A STRANGE COURSE OF EVENTS /
Le Cours étrange des choses


North American Premiere • Drama • France, Israel, 2013

DCP • 1.85 • Dolby 5.1 • Color • 98 min

 

Directed by: Raphaël Nadjari

Written by: Raphaël Nadjari, Geoffroy Grison

Cinematography: Laurent Brunet

Film Editing: Simon Birman

Original Score: Jocelyn Soubiran, Jean-Pierre Sluys

Produced by: Caroline Bonmarchand (Avenue B Productions), Isaac Sharry (Vito Films)

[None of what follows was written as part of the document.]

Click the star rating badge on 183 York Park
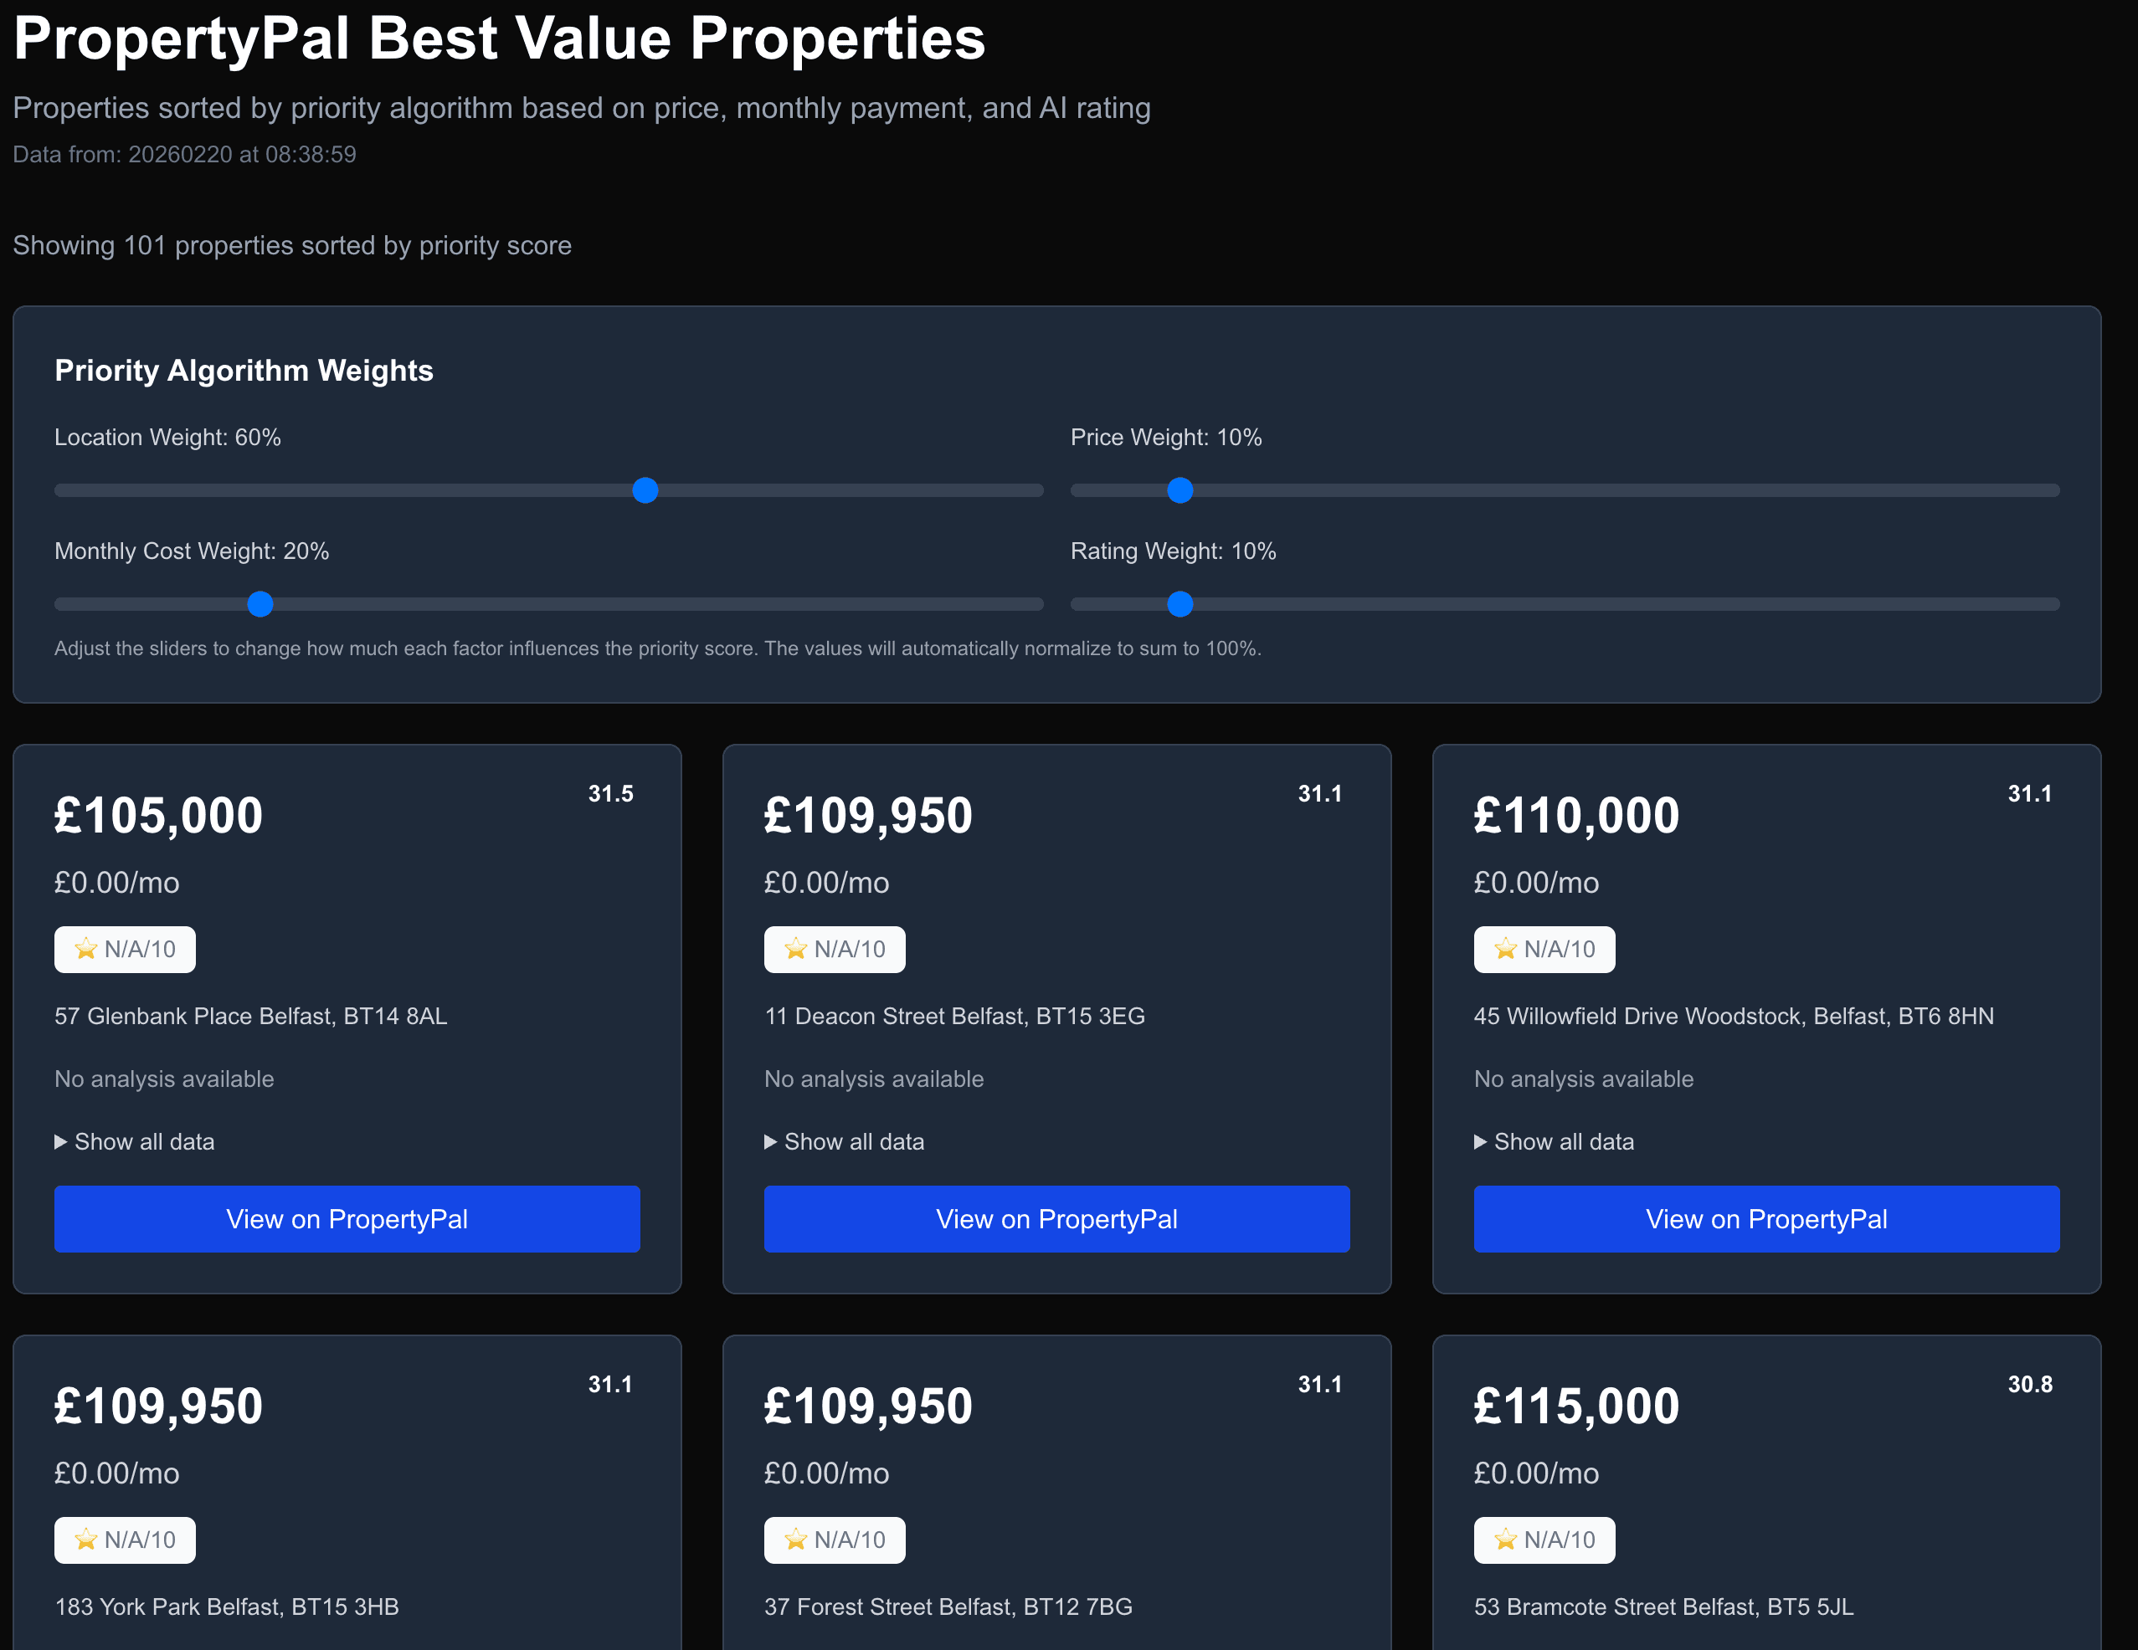Image resolution: width=2138 pixels, height=1650 pixels. tap(124, 1539)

Cast: Ori Pfeffer (Shaul), Moni Moshonov (Shimon), Michaela Eshet (Bati), Maya Kenig, Bethany Gorenberg

International Sales: mk2 • mk2pro.com

US Distributor: Kino Lorber

 

This intimate, easygoing French-Israeli co-production charts a solitary man’s course back to life after a difficult divorce. Needing a break from his job working the night shift admissions desk at a hospital, thirty-something Shaul heads for the coastal town of Haifa, where his father Shimon lives. The two men have been estranged since the death of Shaul’s mother many years earlier, and the mutual resentments have piled up. But resolving old grudges is put on hold while Shaul first comes to terms with Bati, Shimon’s New Age girlfriend. Before long, Shaul’s grumpy exterior is being put to the test with a battery of therapeutic oils, healing stones, and yoga. But his self-imposed isolation is dealt a real body blow when his young daughter turns up for a visit.

 

For his sixth feature film, writer/director Raphaël Nadjari returns to the theme of father-son relations. His 2007 Palme d’Or-nominated Tehilim, co-written by Vincent  Poymiro, explored the polarized reactions of two sons to the mysterious disappearance of their father after a car accident. Between these two fiction films, Nadjari completed his two-part documentary, A History of Israeli Cinema (2009), covering the subject from 1933 to the present. Beginning his career as a television writer and director, Nadjani’s first theatrical feature, The Shade (1999), was a contemporary adaptation of Dostoevsky’s A Gentle Creature. He went on to make two other films set in New York, I Am Josh Polonski's Brother (2001), shot on super 8 film, and Apartment #5c (2002). Like his latest film, it was selected for Cannes’ Directors’ Fortnight.

 

 “The film relies on the excellent performances and uneasy rapport between especially Pfepper and Moshonov”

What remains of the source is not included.